Information provided.
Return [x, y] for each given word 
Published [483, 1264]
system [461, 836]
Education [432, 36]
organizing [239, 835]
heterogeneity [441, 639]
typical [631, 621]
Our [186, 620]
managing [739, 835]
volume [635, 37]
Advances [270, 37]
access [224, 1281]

Problem details. Copy out the material above line for line, without changing anything.

The response.
Return [x, y] for each given word 
Published [483, 1264]
system [461, 836]
Education [432, 36]
organizing [239, 835]
heterogeneity [441, 639]
typical [631, 621]
Our [186, 620]
managing [739, 835]
volume [635, 37]
Advances [270, 37]
access [224, 1281]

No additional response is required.